▶ _Problem requirements_
Go through the entries and write each one out again unchanged.

:::::

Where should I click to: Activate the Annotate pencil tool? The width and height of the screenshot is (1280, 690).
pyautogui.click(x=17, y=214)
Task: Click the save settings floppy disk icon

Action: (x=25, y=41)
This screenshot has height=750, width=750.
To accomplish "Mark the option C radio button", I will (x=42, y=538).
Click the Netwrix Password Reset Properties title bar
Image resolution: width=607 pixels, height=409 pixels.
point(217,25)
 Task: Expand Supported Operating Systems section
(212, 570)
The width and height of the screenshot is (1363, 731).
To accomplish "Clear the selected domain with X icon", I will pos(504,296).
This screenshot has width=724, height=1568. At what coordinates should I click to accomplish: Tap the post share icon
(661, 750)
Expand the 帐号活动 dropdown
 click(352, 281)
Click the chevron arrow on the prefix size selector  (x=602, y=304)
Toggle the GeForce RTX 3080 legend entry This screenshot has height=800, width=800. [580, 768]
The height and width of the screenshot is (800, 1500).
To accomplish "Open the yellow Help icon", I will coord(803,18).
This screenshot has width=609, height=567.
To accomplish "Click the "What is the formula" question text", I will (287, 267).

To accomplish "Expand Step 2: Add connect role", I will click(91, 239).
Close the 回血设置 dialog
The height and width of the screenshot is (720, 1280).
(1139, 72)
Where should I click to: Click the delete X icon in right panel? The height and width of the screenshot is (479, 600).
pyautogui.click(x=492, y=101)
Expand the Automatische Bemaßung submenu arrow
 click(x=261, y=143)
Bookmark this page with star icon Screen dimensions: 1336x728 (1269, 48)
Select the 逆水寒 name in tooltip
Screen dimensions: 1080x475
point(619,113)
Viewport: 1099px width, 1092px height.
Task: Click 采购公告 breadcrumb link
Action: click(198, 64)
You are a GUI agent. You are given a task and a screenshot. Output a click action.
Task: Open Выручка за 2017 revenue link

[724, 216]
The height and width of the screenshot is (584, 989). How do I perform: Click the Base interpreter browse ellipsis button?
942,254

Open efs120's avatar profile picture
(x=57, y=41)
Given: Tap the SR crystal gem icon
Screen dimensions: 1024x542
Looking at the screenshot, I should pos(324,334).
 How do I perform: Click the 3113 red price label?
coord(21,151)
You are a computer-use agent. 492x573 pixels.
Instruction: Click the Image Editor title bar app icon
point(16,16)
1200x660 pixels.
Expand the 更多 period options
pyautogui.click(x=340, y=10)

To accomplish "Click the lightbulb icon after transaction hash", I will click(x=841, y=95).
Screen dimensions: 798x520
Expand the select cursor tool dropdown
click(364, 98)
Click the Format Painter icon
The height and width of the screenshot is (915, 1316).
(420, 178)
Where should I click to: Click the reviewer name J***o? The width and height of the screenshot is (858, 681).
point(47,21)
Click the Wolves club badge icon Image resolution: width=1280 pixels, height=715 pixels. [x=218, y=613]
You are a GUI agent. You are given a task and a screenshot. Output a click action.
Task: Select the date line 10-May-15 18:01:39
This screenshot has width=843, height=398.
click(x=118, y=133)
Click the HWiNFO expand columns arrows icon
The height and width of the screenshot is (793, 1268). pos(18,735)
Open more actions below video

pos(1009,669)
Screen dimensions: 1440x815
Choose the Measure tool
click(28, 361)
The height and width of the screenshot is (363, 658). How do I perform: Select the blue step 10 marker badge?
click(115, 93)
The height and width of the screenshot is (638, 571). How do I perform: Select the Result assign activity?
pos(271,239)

:::::

▶ _Solved problem_
Where should I click to: Activate the Annotate pencil tool? The width and height of the screenshot is (1280, 690).
pyautogui.click(x=17, y=214)
Task: Click the save settings floppy disk icon

Action: (x=25, y=41)
This screenshot has height=750, width=750.
To accomplish "Mark the option C radio button", I will (x=42, y=538).
Click the Netwrix Password Reset Properties title bar
Image resolution: width=607 pixels, height=409 pixels.
point(217,25)
 Task: Expand Supported Operating Systems section
(212, 570)
The width and height of the screenshot is (1363, 731).
To accomplish "Clear the selected domain with X icon", I will pos(504,296).
This screenshot has width=724, height=1568. At what coordinates should I click to accomplish: Tap the post share icon
(661, 750)
Expand the 帐号活动 dropdown
 click(352, 281)
Click the chevron arrow on the prefix size selector  (x=602, y=304)
Toggle the GeForce RTX 3080 legend entry This screenshot has height=800, width=800. [580, 768]
The height and width of the screenshot is (800, 1500).
To accomplish "Open the yellow Help icon", I will coord(803,18).
This screenshot has width=609, height=567.
To accomplish "Click the "What is the formula" question text", I will (287, 267).

To accomplish "Expand Step 2: Add connect role", I will click(91, 239).
Close the 回血设置 dialog
The height and width of the screenshot is (720, 1280).
(1139, 72)
Where should I click to: Click the delete X icon in right panel? The height and width of the screenshot is (479, 600).
pyautogui.click(x=492, y=101)
Expand the Automatische Bemaßung submenu arrow
 click(x=261, y=143)
Bookmark this page with star icon Screen dimensions: 1336x728 (1269, 48)
Select the 逆水寒 name in tooltip
Screen dimensions: 1080x475
point(619,113)
Viewport: 1099px width, 1092px height.
Task: Click 采购公告 breadcrumb link
Action: click(198, 64)
You are a GUI agent. You are given a task and a screenshot. Output a click action.
Task: Open Выручка за 2017 revenue link

[724, 216]
The height and width of the screenshot is (584, 989). How do I perform: Click the Base interpreter browse ellipsis button?
942,254

Open efs120's avatar profile picture
(x=57, y=41)
Given: Tap the SR crystal gem icon
Screen dimensions: 1024x542
Looking at the screenshot, I should pos(324,334).
 How do I perform: Click the 3113 red price label?
coord(21,151)
You are a computer-use agent. 492x573 pixels.
Instruction: Click the Image Editor title bar app icon
point(16,16)
1200x660 pixels.
Expand the 更多 period options
pyautogui.click(x=340, y=10)

To accomplish "Click the lightbulb icon after transaction hash", I will click(x=841, y=95).
Screen dimensions: 798x520
Expand the select cursor tool dropdown
click(364, 98)
Click the Format Painter icon
The height and width of the screenshot is (915, 1316).
(420, 178)
Where should I click to: Click the reviewer name J***o? The width and height of the screenshot is (858, 681).
point(47,21)
Click the Wolves club badge icon Image resolution: width=1280 pixels, height=715 pixels. [x=218, y=613]
You are a GUI agent. You are given a task and a screenshot. Output a click action.
Task: Select the date line 10-May-15 18:01:39
This screenshot has width=843, height=398.
click(x=118, y=133)
Click the HWiNFO expand columns arrows icon
The height and width of the screenshot is (793, 1268). pos(18,735)
Open more actions below video

pos(1009,669)
Screen dimensions: 1440x815
Choose the Measure tool
click(28, 361)
The height and width of the screenshot is (363, 658). How do I perform: Select the blue step 10 marker badge?
click(115, 93)
The height and width of the screenshot is (638, 571). How do I perform: Select the Result assign activity?
pos(271,239)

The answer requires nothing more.